Most properties of interest in the field of organic molecular materials depend on costly quantum chemistry computations (DFT calculations). This motivates the use of machine learning algorithms as fast estimators of these properties. I worked on machine learning methods predicting the DFT-optimized geometry of molecules, which is closely related to the electronic properties of interest [C1, B1]. I worked with a postdoctoral researcher to measure the importance of chemical diversity in the training datasets of machine learning models. We demonstrated that a lack of chemical diversity in the training data (including in a state-of-the-art dataset) can signifantly impair model performance [J1]. We further proposed an efficient method based on EvoMol to maximize various measures of chemical diversity, which we used to obtain a large and diverse dataset of molecules [J4].

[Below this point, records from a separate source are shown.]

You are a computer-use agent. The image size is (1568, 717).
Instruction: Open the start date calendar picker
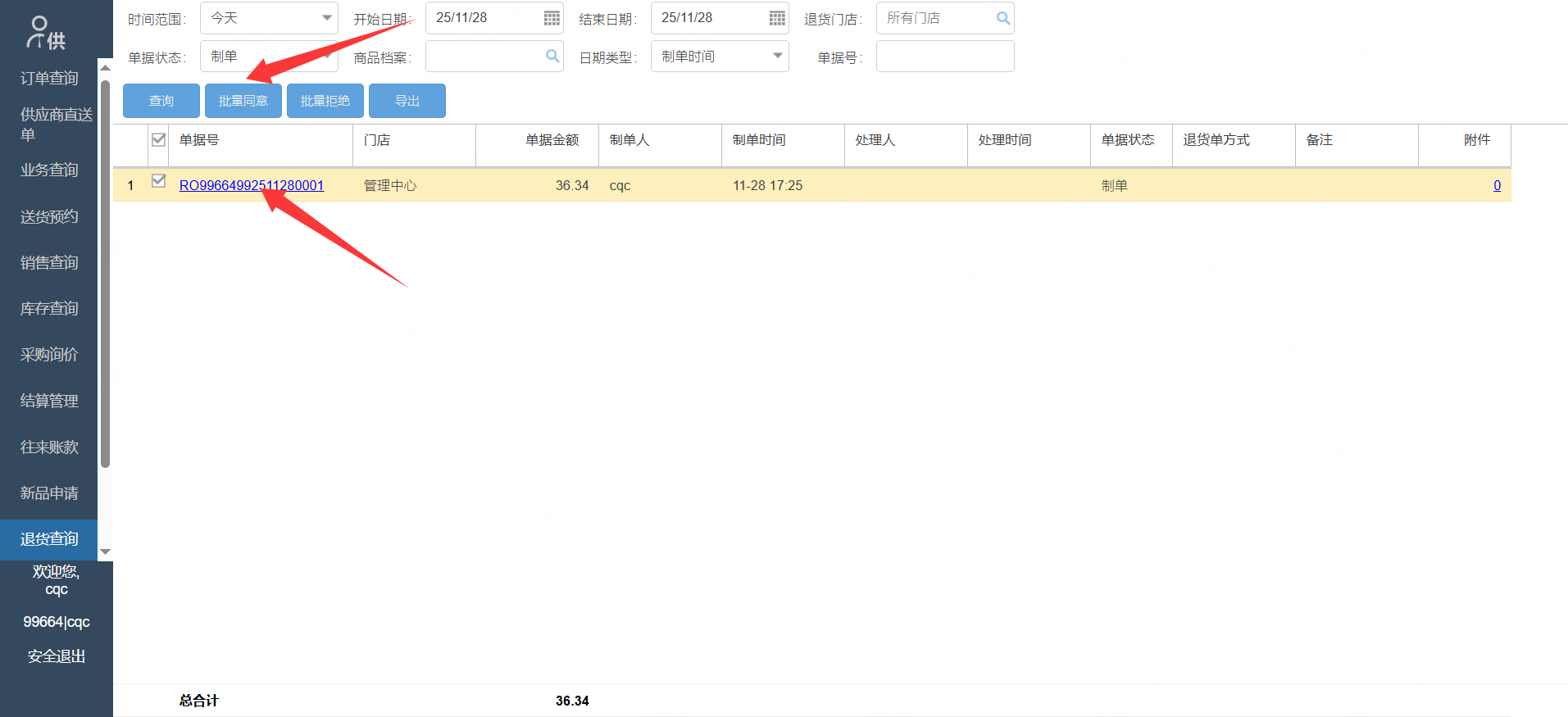pos(552,18)
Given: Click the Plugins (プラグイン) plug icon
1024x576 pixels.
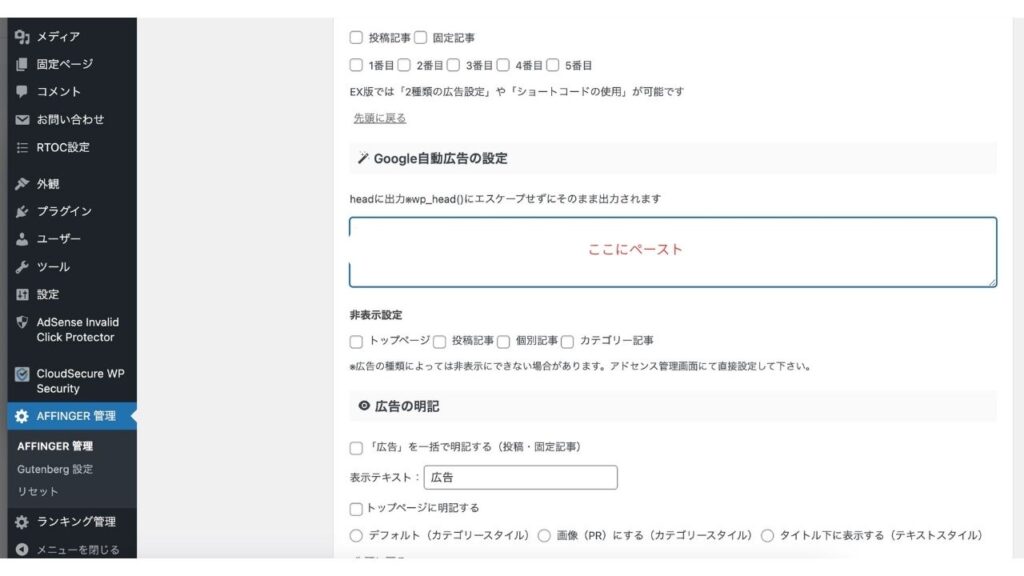Looking at the screenshot, I should (22, 212).
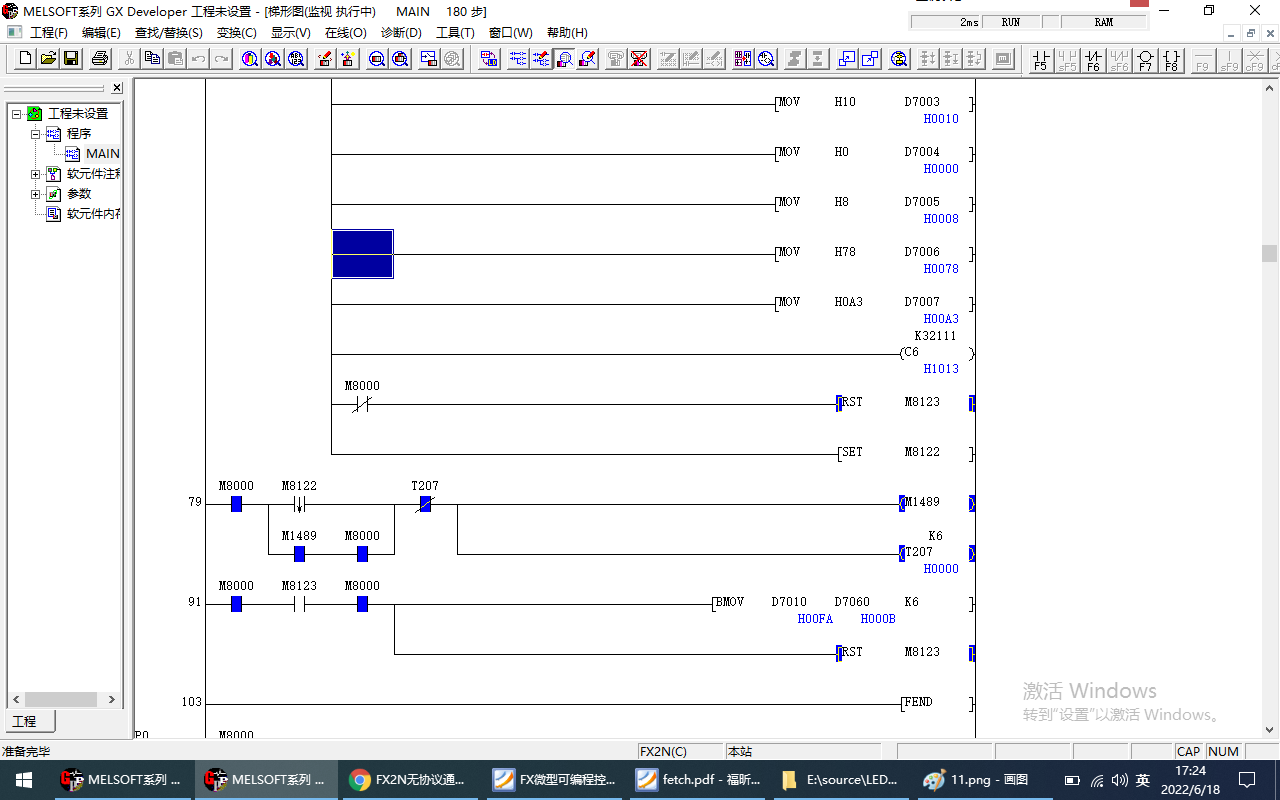Insert normally closed contact F6 icon
This screenshot has height=800, width=1280.
point(1093,60)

I also proposed to combine an optimization method with a machine learning model, in the form of a surrogate-based black-box optimization method. I showed that this approach is more efficient than an evolutionary search for the optimization of a costly electronic property [C2, Po1]. The use of ML models for molecular chemistry raises questions about their interpretability. I proposed an approach based on EvoMol to generate counterfactual explanations to any binary classification model of molecules [W1].

I also published a review of the state of the art of the field of de novo molecular generation [B2].

Dereplication in vegetal-based chemistry (2019)

I worked with a group of scientists in vegetal-based chemistry during my MSc studies. My role was to improve a pre-existing tool using NMR spectrum for the identification of compounds in a mixture. I performed a refactoring of the source code and I formalized the matching algorithm and improved its efficiency [J2].